The IMMA Secretariat has also accepted the first cIMMA proposal for polar bears, harp and hooded seals. This is the Southern Labrador Pack Ice Whelping Area cIMMA.

Participants of the workshop consisted of 57 scientists and observers from 14 countries (38 in the room, 19 online) who are specialists in whales, dolphins, porpoises, seals and manatees in the waters of the North West Atlantic and Wider Caribbean, from Canada in the north to Venezuela in the southern Caribbean, and including Bermuda.

The final decision on the new cIMMAs qualifying as IMMAs is expected later in the year, and then they will join the 280 existing IMMAs from the South Pacific, Southern Ocean, Indian Ocean, the Southwest and Northeast Atlantic, as well as the Mediterranean, Black and Caspian Seas. Every IMMA can be viewed on the Task Force’s IMMA e-Atlas where they can be downloaded as shapefiles and associated information.
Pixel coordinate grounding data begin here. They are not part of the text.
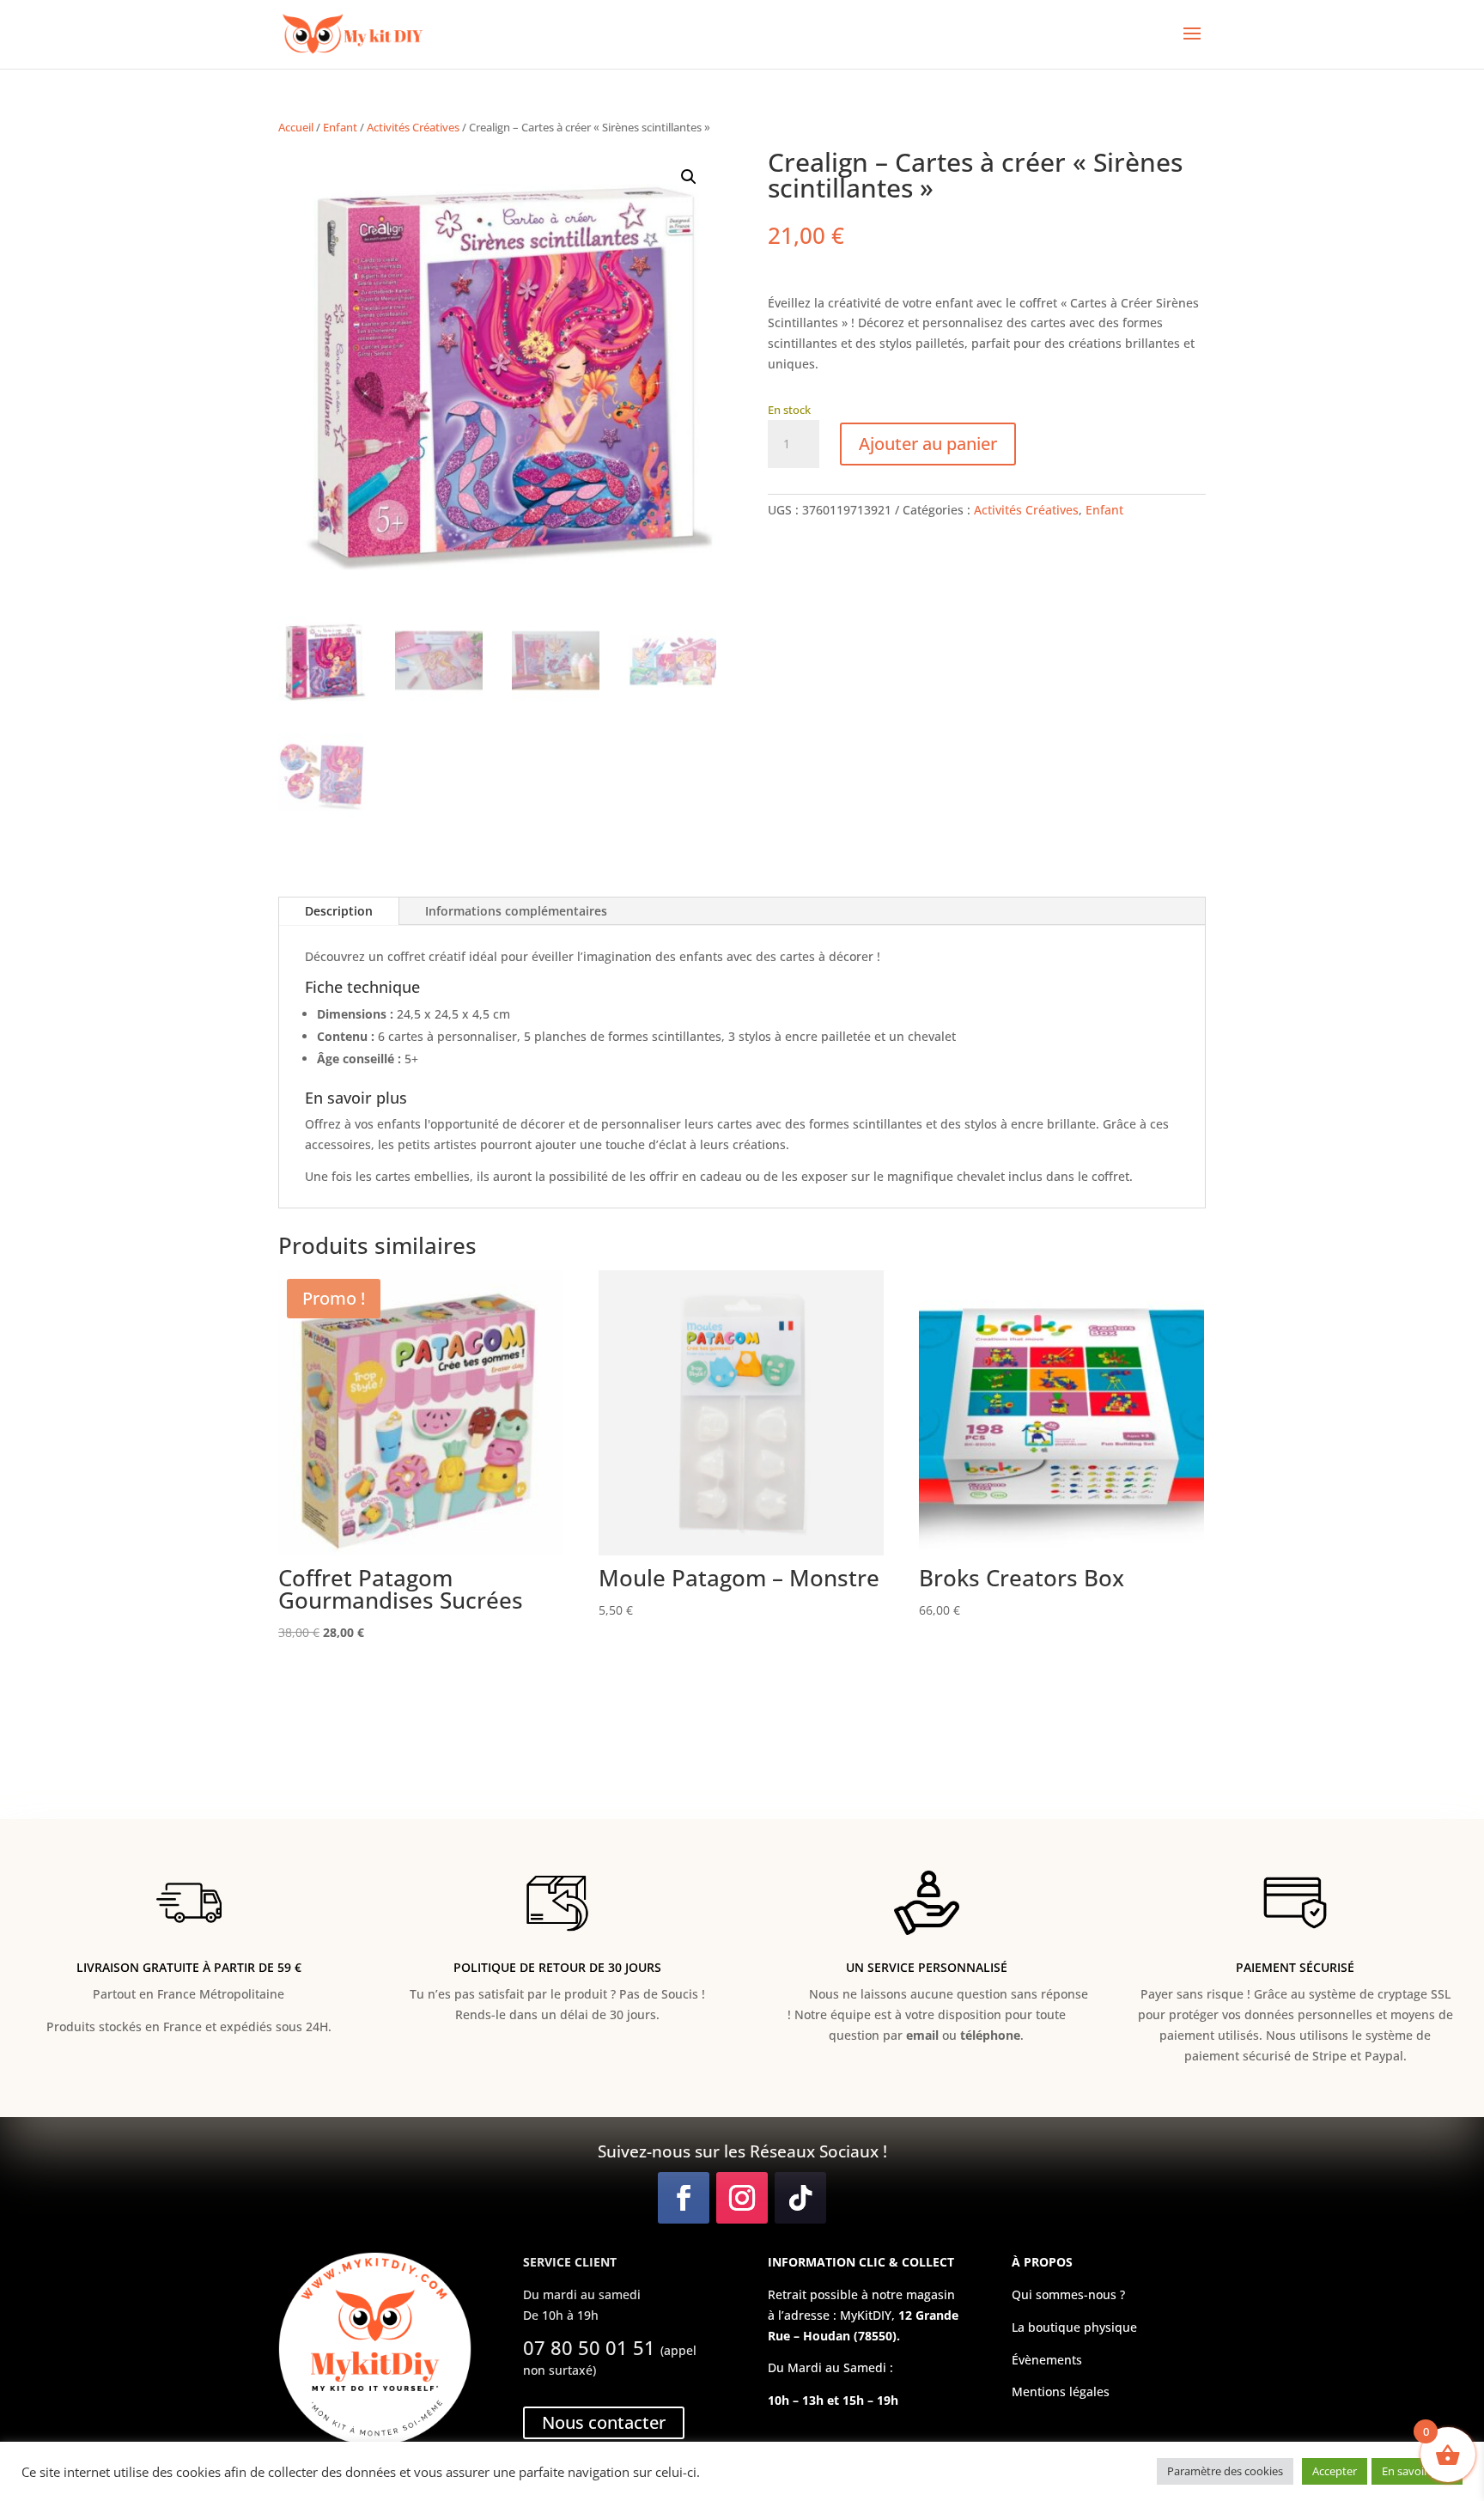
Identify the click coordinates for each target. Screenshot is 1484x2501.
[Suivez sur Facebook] (683, 2198)
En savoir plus (1417, 2471)
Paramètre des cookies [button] (1225, 2471)
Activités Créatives (413, 127)
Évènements (1047, 2360)
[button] (688, 176)
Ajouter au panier (928, 443)
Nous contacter (604, 2422)
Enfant (340, 127)
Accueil (295, 127)
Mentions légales (1061, 2391)
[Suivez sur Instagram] (742, 2198)
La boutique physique (1074, 2327)
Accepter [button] (1334, 2471)
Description (339, 911)
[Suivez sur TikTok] (800, 2198)
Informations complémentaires (516, 911)
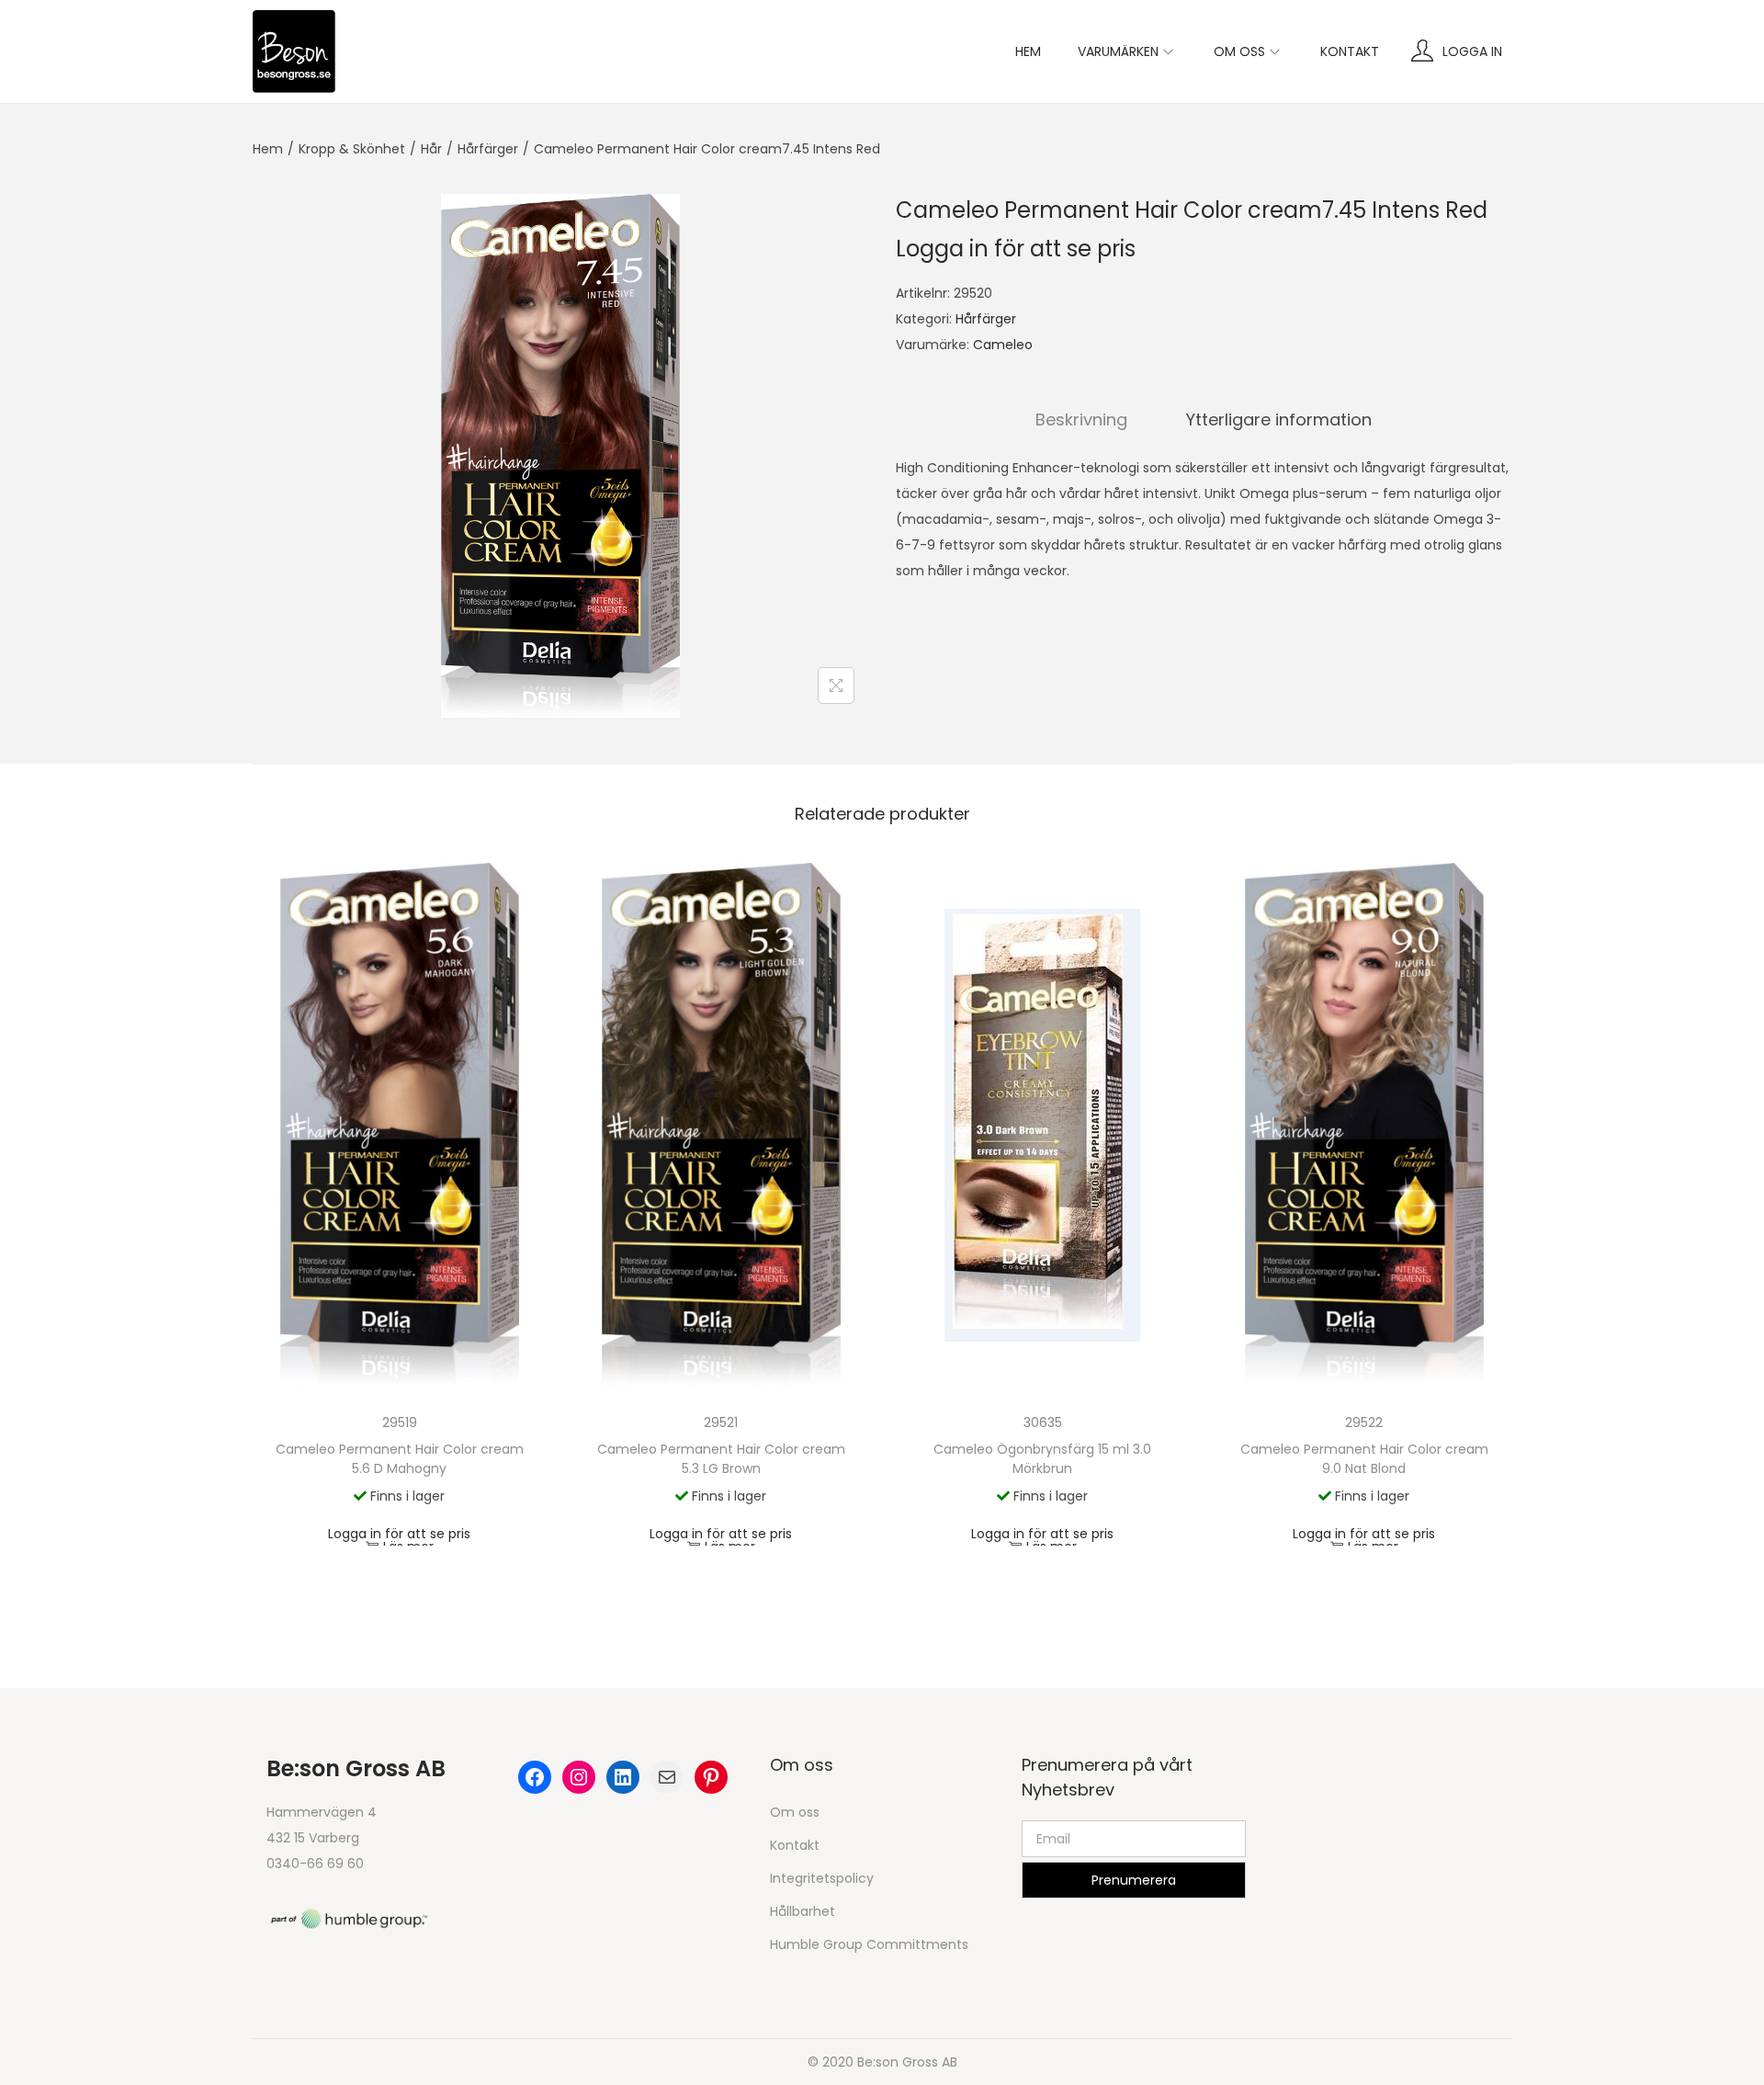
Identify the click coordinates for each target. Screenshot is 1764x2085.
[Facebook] (534, 1777)
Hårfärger (488, 149)
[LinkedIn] (622, 1777)
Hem (268, 149)
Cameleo (1003, 344)
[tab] (1081, 420)
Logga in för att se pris (1016, 248)
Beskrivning (1081, 419)
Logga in (1472, 51)
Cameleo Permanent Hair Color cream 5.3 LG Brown (721, 1459)
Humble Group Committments (869, 1944)
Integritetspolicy (822, 1878)
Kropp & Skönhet (352, 149)
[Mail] (667, 1777)
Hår (431, 149)
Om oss (795, 1812)
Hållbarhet (802, 1911)
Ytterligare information (1279, 419)
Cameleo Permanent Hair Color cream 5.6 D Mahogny (400, 1459)
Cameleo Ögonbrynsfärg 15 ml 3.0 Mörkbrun (1042, 1459)
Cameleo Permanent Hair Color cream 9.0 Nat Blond (1364, 1459)
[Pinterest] (711, 1777)
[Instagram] (578, 1777)
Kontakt (795, 1845)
IMMAs are defined as discrete portions of habitat, important to marine mammal species, that have the potential to be delineated and managed for conservation. IMMAs are identified in order to prioritise their consideration for conservation measures by governments, intergovernmental organisations, conservation groups, industry and the general public.

The group started with 235 preliminary areas of interest (pAoI), assembled from existing MPAs, Biologically Important Areas (BIAs) identified in US waters, and Convention on Biological Diversity ecologically or biologically significant areas (CBD EBSAs), plus 57 submitted by marine mammal experts, each of which had to be examined in detail before being considered for a cIMMA proposal. Besides the 46 new candidate IMMAs, 7 areas of interest (AoI) were also singled out by the experts as being useful to highlight for future work and potential cIMMA identification if more research is conducted.